Meteorites form a fossil record of the conditions that existed when they formed. By looking at the chemical makeup of some rocks, evidence has mounted in recent years that sun and the rest of the solar system formed from a cloud of debris blasted away from a number of supernovae.
But it is still unclear what that cloud – the solar nebula – looked like or how many stars might have been involved in the Sun’s birth. Now, a team led by Martin Bizzarro of the Natural History Museum of Denmark has found one clue.
Bizzarro and colleagues measured the levels of titanium in meteorites from the moon and Mars as well as inclusions in some meteorites that are thought to be the oldest rocks in the solar system.
Stable Forms
Titanium is a good probe for conditions billions of years ago because it does not evaporate easily. It also has a number of stable isotopes – forms of the element that contain different numbers of neutrons – that can be used to cross-check each other.
Although the concentration of titanium varied from rock to rock, the team found that two isotopes of titanium – titanium-50 and titanium-46 – were always found in the same ratio.
“It is quite astonishing,” since these two different isotopes probably formed in different stellar explosions, Bizzarro told New Scientist. Titanium-46, which contains 22 protons and 24 neutrons, is created inside the cores of massive collapsing stars.

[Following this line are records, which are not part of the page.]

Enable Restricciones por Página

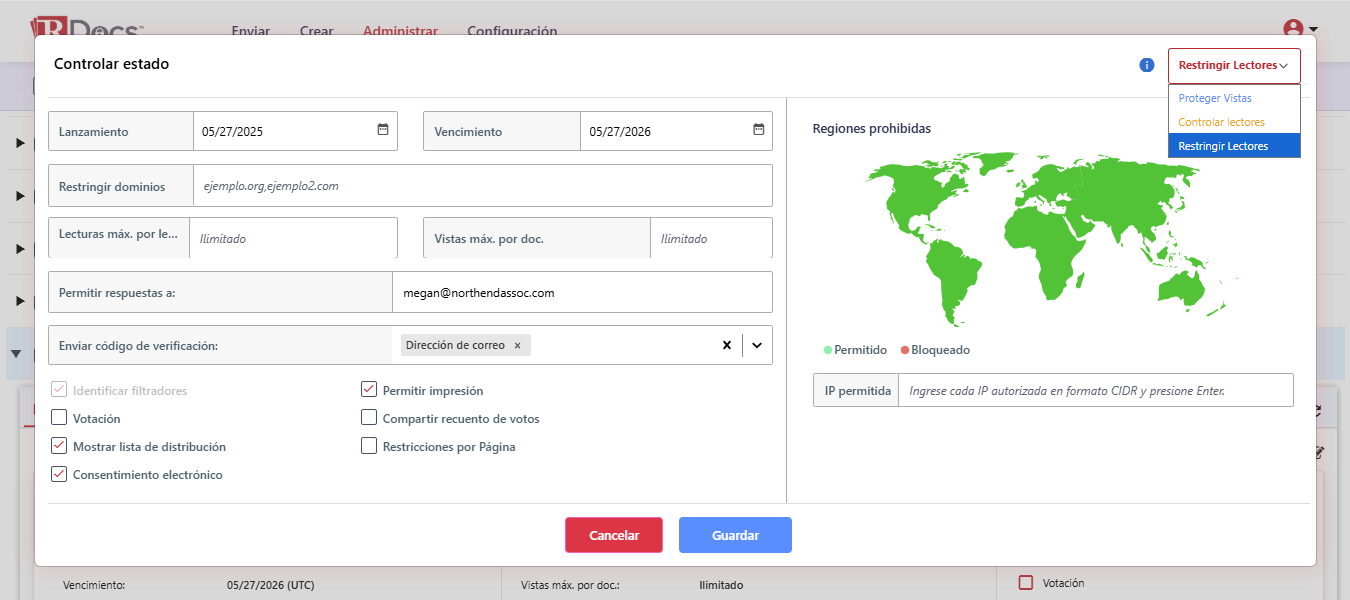[x=369, y=446]
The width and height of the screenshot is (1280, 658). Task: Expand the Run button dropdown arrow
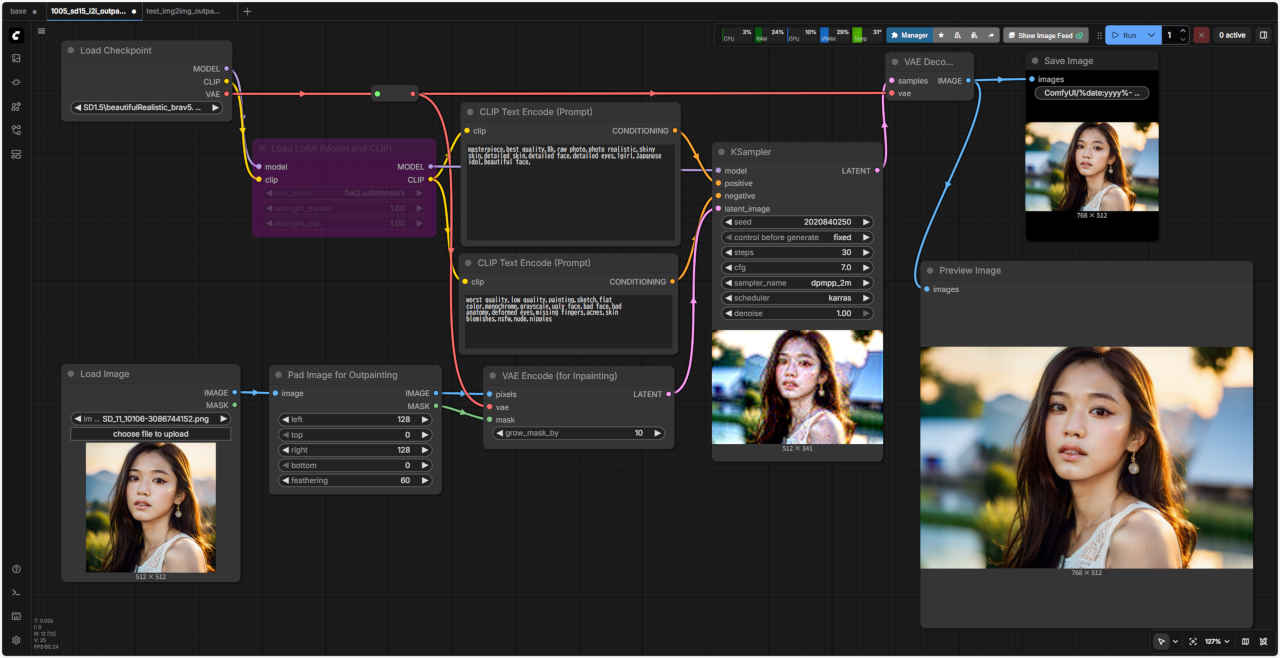[x=1151, y=35]
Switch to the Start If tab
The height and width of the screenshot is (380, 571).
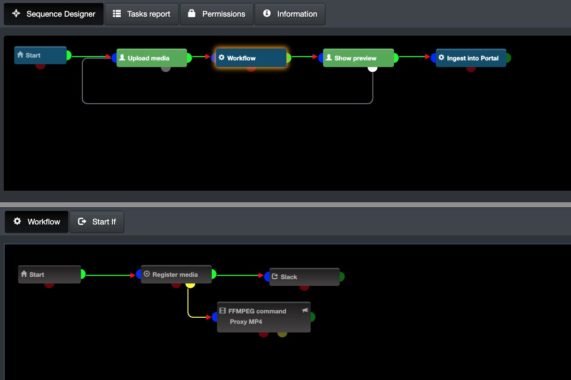(x=97, y=222)
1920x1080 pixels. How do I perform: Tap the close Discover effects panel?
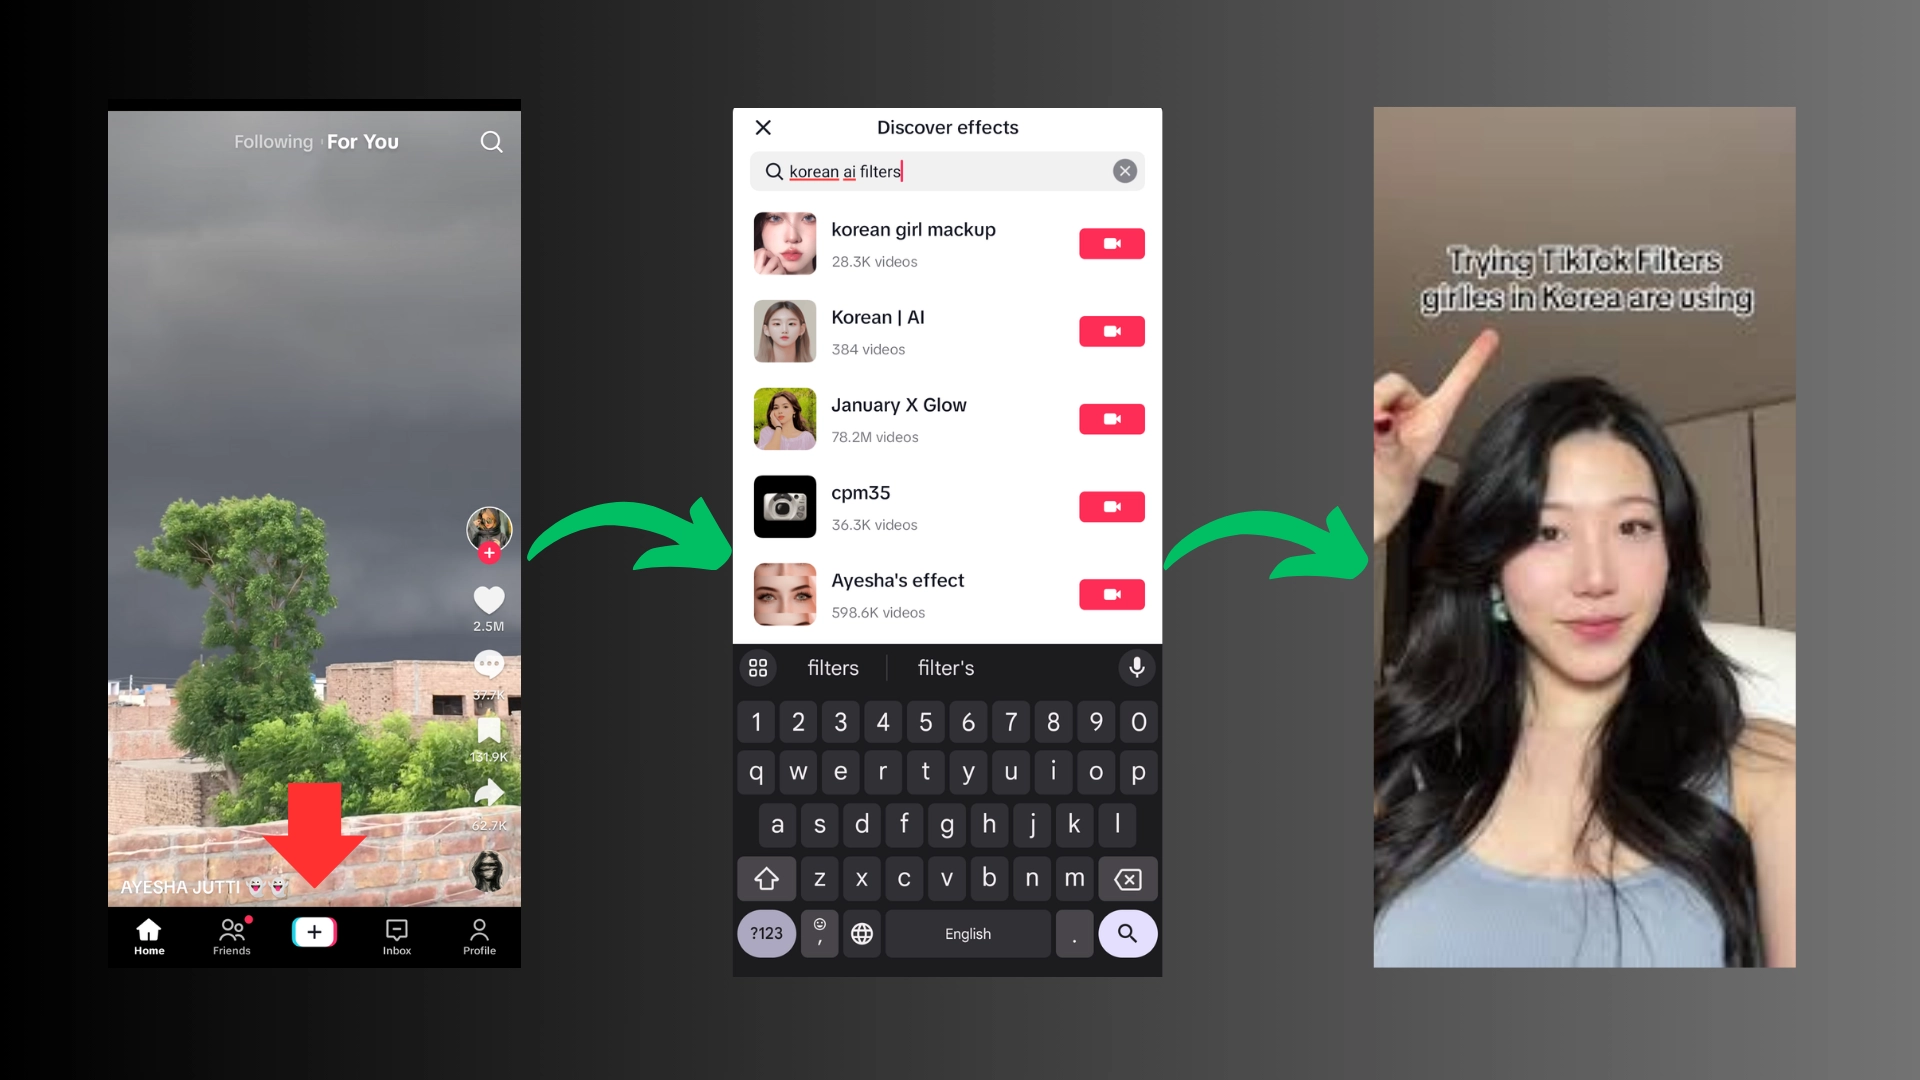point(765,127)
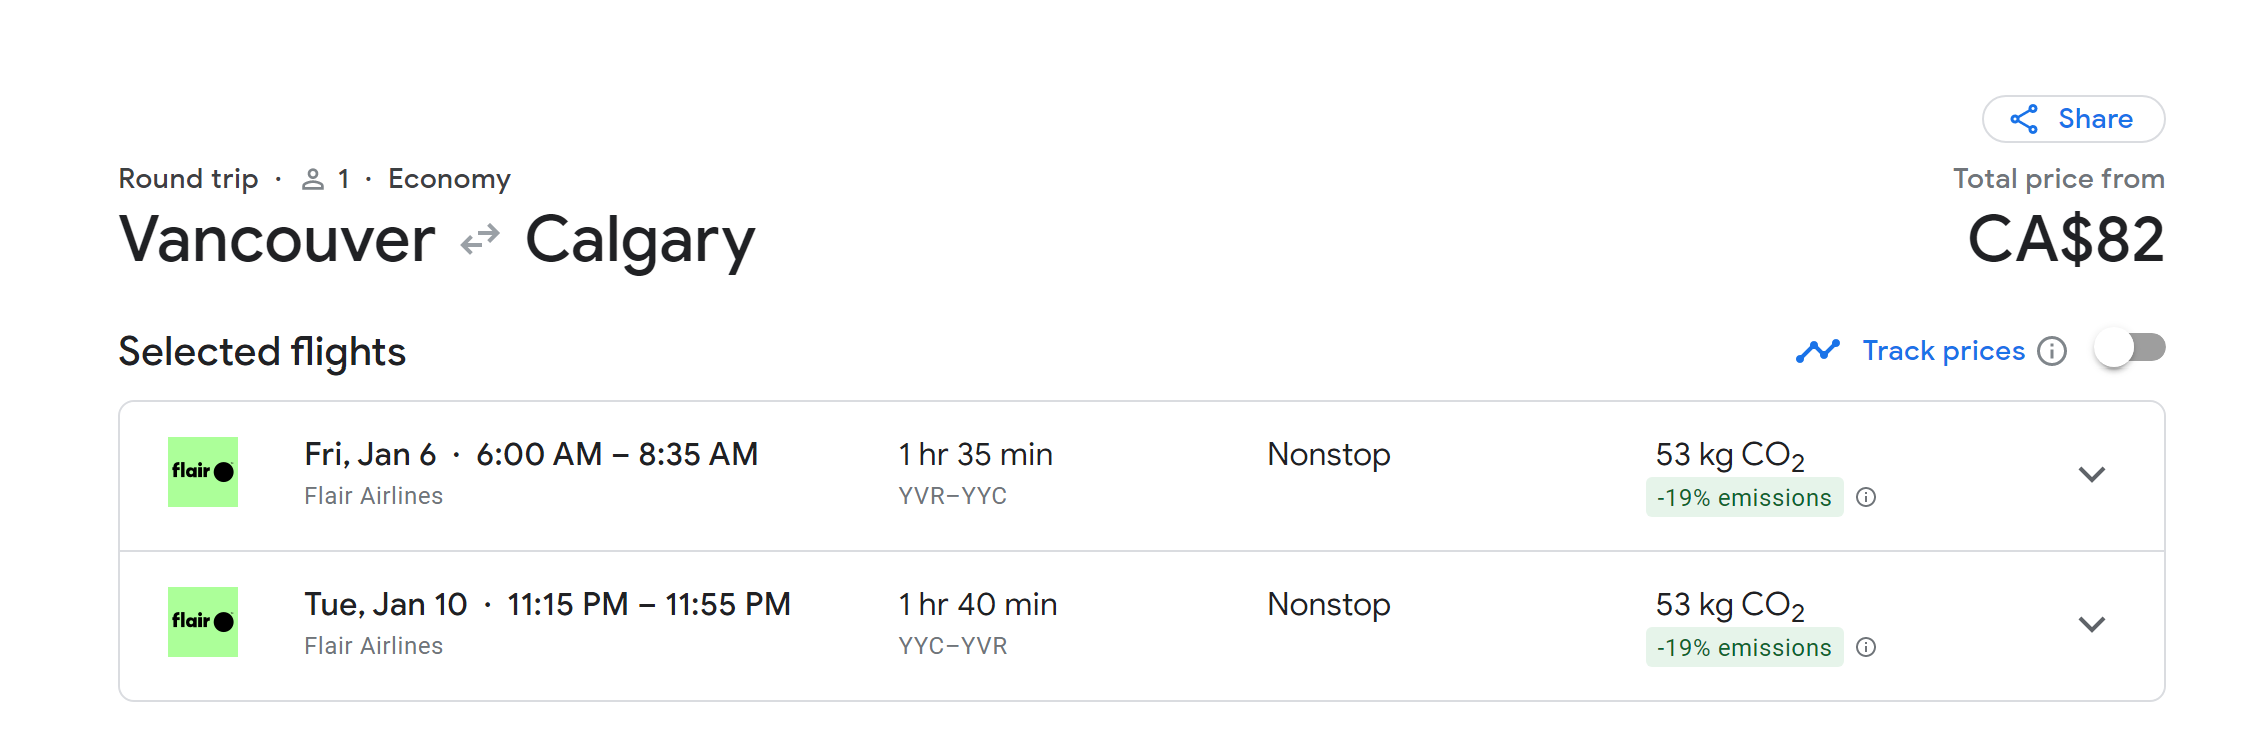Click the round-trip arrows between Vancouver and Calgary
Image resolution: width=2242 pixels, height=734 pixels.
click(x=480, y=240)
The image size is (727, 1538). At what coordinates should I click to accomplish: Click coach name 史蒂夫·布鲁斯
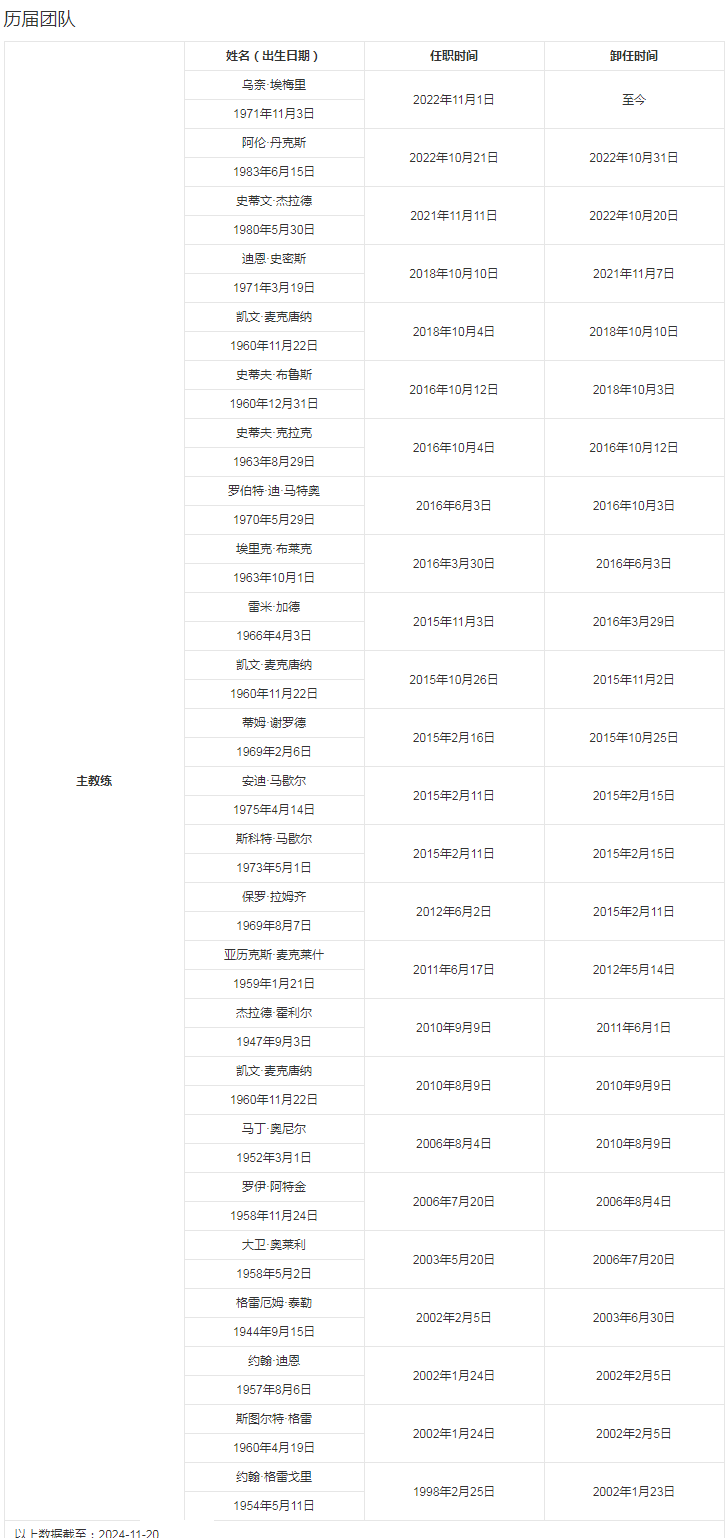tap(274, 375)
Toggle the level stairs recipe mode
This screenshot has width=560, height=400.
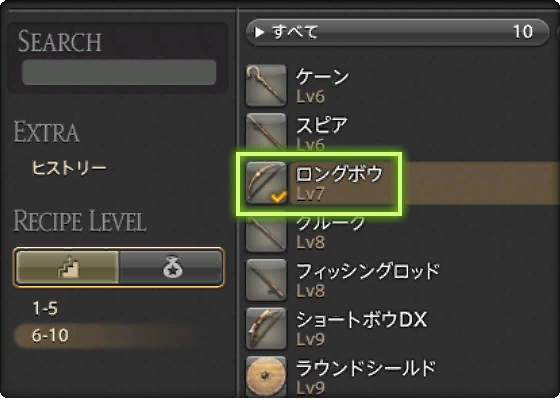point(68,267)
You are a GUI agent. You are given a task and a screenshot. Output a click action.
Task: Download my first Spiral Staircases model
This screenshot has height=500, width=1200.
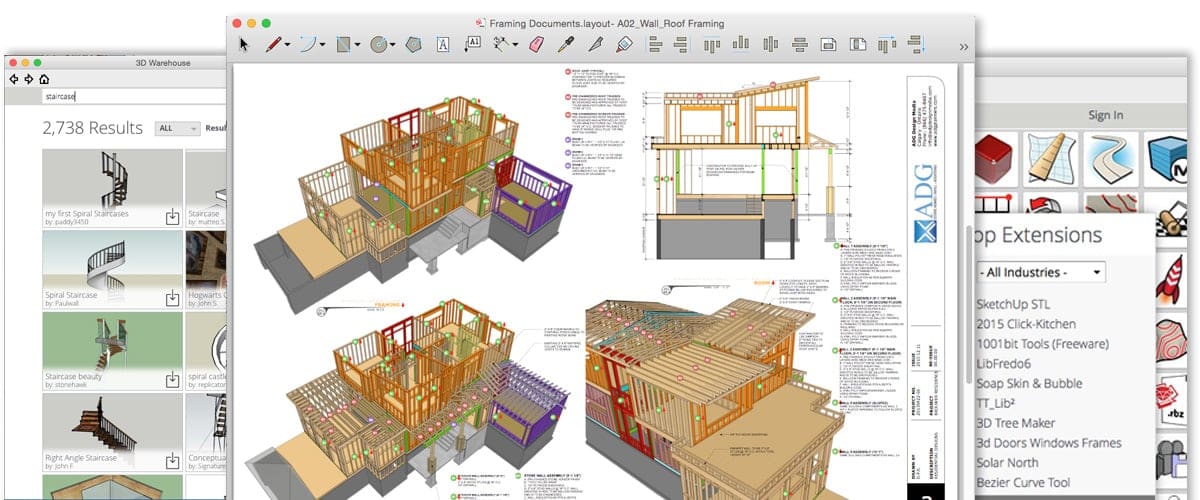[x=172, y=216]
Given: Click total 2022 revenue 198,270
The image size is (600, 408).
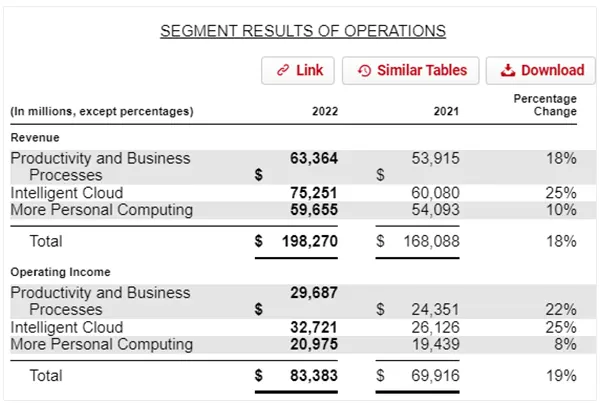Looking at the screenshot, I should point(310,241).
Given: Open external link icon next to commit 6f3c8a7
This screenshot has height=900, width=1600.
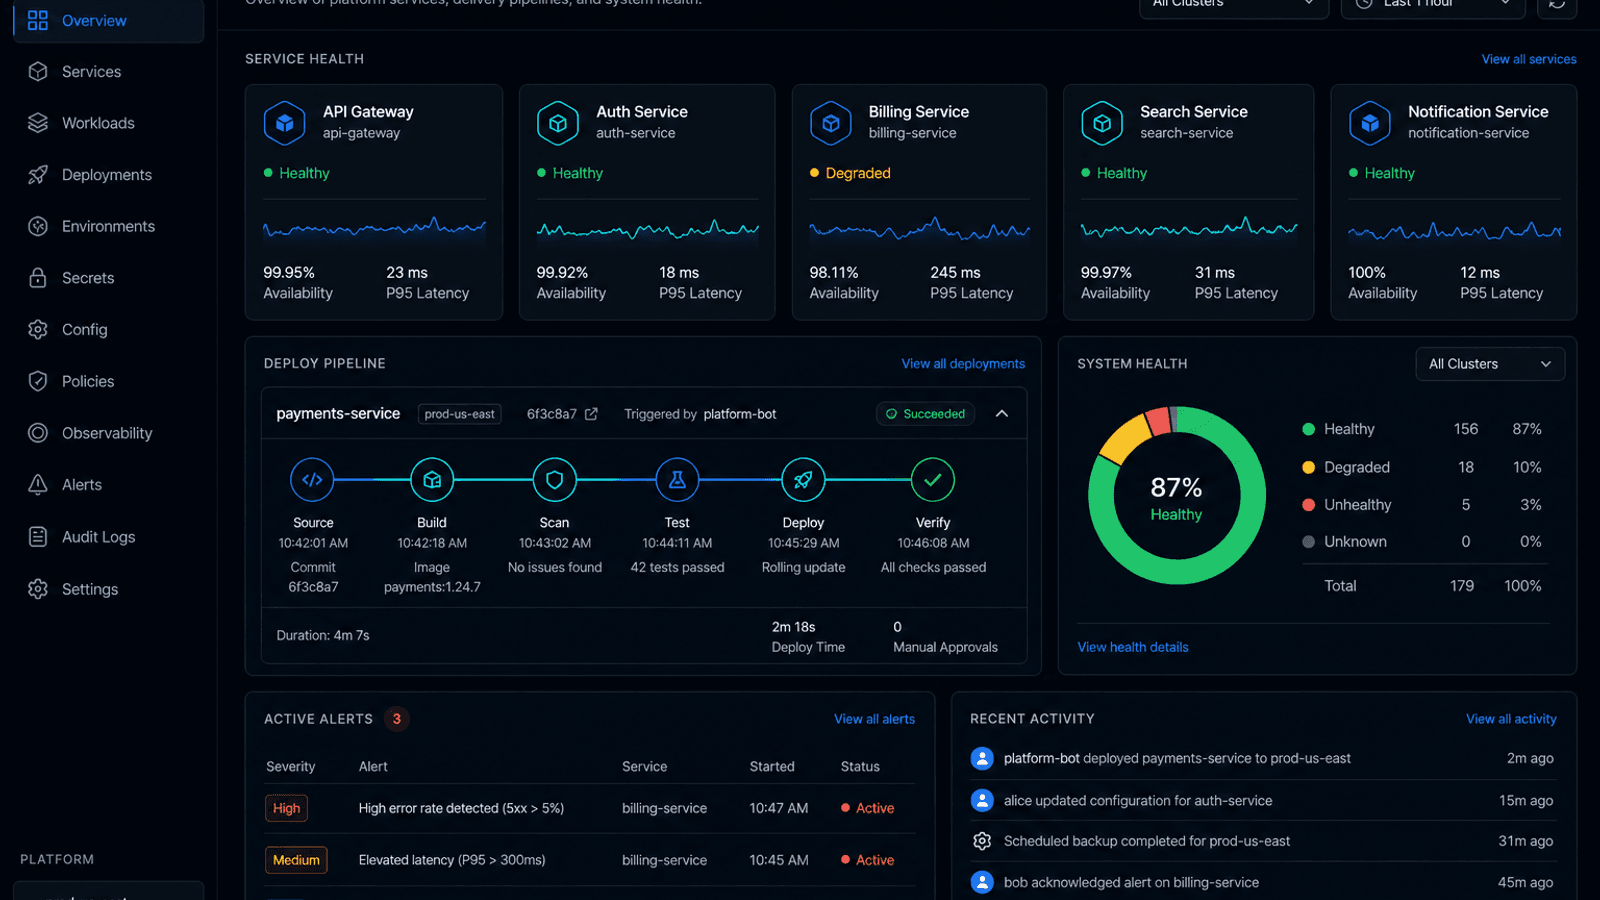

Titanium-50, which contains 22 protons and 28 neutrons, is commonly created when white dwarf stars explode as type Ia supernovae after gorging on a companion star.
Well Mixed
If these two types of titanium come from two sources but are always found in the same ratio, the solar nebula must have been very well mixed. The level of mixing seems to exceed what meteorite researchers have seen in the isotopes of other elements, Bizzarro says.
“People thought that the isotope anomalies typically reflected that the cloud from which the solar system formed was not very well homogenised,” says Bizzarro. He suspects the differences that are seen between the planets, asteroids, and other rocks came later, when the young sun was more active, sending out vaporising solar flares.
Stray Cloud
But there may be alternative explanations for the seemingly universal ratio of titanium concentrations.
The mix could also be explained if a stray cloud of dust containing both varieties of titanium hit the early solar system, says Jeff Hester of Arizona State University in Tempe.
“Then you could have wild inhomogeneity in how the dust was distributed in the solar disc, while preserving the association between the two isotopes of titanium,” he says.